La oleada de transeúntes me absorbió: seguí avanzando a empellones entre el gentío. Pasó un buen rato antes de que me apercibiera de las gigantescas proporciones de aquel vestíbulo.
Pero ¿era acaso un vestíbulo? No había paredes; una explosión blanca y brillante de alas inverosímiles, mantenidas en el aire, y, entre ellas, columnas que no eran de ningún material sino que surgían de una vorágine.
¿Altas y enormes cascadas de un líquido más denso que el agua, iluminadas desde dentro por focos de colores? No. ¿Verticales túneles de cristal por los que volaban hacia arriba enormes cantidades de vehículos engullidos? No lo sabía. Empujado por la apresurada multitud, intenté llegar a un espacio vacío, pero allí no había espacios vacíos. Como pasaba por una cabeza a la gente que me rodeaba, vi alejarse ahora al vehículo vacío — no, éramos nosotros los que avanzábamos junto con todo el andén —. Desde arriba caían haces de luz y la multitud refulgía y se irisaba. Una superficie en la que todos nos agolpamos empezó a elevarse.

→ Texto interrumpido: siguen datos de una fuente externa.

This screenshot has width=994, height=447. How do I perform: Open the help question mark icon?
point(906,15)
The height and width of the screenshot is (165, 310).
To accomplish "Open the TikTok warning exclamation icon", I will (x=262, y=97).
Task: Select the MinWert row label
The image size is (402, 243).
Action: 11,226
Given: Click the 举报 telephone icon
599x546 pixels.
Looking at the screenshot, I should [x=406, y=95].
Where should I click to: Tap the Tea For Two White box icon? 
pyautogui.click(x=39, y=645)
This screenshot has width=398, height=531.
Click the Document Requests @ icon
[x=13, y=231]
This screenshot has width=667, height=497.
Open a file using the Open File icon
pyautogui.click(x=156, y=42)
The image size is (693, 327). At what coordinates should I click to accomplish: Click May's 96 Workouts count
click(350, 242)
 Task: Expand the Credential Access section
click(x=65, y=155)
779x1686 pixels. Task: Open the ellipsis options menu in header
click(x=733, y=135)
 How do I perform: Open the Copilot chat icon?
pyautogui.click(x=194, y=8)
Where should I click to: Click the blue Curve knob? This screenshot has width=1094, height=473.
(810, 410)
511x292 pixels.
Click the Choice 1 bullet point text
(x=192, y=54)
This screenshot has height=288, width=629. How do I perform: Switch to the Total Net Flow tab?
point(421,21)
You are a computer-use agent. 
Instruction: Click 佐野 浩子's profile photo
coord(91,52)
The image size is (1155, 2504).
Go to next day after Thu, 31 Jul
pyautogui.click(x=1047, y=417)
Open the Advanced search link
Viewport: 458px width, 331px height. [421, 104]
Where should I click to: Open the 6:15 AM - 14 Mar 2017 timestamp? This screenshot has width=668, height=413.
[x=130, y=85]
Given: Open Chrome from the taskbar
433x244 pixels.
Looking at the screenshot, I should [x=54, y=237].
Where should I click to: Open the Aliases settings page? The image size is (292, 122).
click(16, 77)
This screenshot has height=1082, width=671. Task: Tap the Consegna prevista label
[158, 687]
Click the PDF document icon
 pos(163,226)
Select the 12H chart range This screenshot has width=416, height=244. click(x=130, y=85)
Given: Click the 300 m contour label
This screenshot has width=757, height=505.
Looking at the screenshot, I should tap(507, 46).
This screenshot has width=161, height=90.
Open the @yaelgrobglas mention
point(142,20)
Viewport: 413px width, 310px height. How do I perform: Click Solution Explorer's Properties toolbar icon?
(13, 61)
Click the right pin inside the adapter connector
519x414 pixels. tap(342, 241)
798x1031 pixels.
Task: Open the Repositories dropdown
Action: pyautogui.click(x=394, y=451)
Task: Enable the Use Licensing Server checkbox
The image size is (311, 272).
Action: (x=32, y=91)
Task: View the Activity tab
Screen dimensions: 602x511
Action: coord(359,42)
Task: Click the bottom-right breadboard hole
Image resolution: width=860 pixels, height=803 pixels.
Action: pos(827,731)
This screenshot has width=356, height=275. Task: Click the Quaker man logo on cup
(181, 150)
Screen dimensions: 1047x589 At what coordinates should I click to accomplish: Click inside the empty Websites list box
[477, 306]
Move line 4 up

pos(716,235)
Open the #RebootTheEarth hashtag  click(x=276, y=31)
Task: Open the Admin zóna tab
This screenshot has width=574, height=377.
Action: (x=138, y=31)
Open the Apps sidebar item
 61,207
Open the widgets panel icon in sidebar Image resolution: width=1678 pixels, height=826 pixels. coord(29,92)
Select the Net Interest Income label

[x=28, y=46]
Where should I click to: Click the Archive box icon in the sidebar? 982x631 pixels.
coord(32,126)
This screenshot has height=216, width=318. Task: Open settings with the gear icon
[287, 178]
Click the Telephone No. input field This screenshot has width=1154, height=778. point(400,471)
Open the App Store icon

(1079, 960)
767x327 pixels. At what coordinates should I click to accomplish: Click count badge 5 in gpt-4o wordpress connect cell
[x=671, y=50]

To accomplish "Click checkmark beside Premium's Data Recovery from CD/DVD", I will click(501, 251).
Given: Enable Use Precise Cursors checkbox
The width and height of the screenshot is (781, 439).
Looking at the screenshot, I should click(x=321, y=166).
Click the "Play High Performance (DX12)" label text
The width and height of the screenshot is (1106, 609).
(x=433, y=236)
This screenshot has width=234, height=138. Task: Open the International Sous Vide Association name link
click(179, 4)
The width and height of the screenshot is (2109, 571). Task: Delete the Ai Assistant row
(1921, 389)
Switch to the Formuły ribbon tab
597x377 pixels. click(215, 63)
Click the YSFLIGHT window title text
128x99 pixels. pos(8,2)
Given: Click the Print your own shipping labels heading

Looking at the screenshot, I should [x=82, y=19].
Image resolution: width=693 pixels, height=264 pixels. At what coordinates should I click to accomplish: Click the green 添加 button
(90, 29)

Abajo, lejos ya, vi franjas blancas dobles, llenas de gente, con negros espacios huecos a lo largo de las naves inmóviles — había docenas de naves como la nuestra-; el andén movible describió una curva, aceleró el ritmo y ascendió a superficies más altas. Por encima revoloteaban alargadas y veloces sombras — su corriente de aire despeinaba a los ocupantes de la superficie —, que temblaban sobre viaductos increíbles, desprovistos de todo apoyo, con largas hileras de señales luminosas; entonces la plataforma que nos sostenía se dividió en tramos invisibles y mi parte se deslizó a través de espacios interiores llenos de gente sentada y de pie, rodeada de pequeñas luces intermitentes, como si fuera un policromo fuego de artificio.
Yo no sabía adonde mirar. Delante de mí había un hombre vestido con algo aterciopelado que centelleaba como el metal bajo el reflejo de la luz. Daba el brazo a una mujer ataviada de color escarlata; su vestido tenía un estampado de grandes ojos, casi como de pavo real, y estos ojos pestañeaban. No, no era una ilusión: los ojos de su vestido se abrían y cerraban de verdad. La plataforma sobre la que me hallaba detrás de esta pareja, entre docenas de otras personas, aceleró la marcha todavía más. Entre superficies de cristal empañado se abrían pasajes iluminados por luces de colores, de techos transparentes, sobre los que caminaban sin interrupción centenares de pies por el piso inmediato superior; el bramido incesante se extinguía o retumbaba de nuevo cuando miles de voces y sonidos humanos, incomprensibles para mí, pero importantes para los otros, volvían a ser engullidos por un túnel en este viaje de destino desconocido. Más abajo, en otras superficies, pasaban como una exhalación vehículos que yo no conocía — tal vez aviones —, ya que ascendían o descendían verticalmente y penetraban en el espacio de tal modo que yo temía instintivamente un pavoroso choque, pues no veía ningún cable, ningún carril, suponiendo que se tratara de transbordadores aéreos.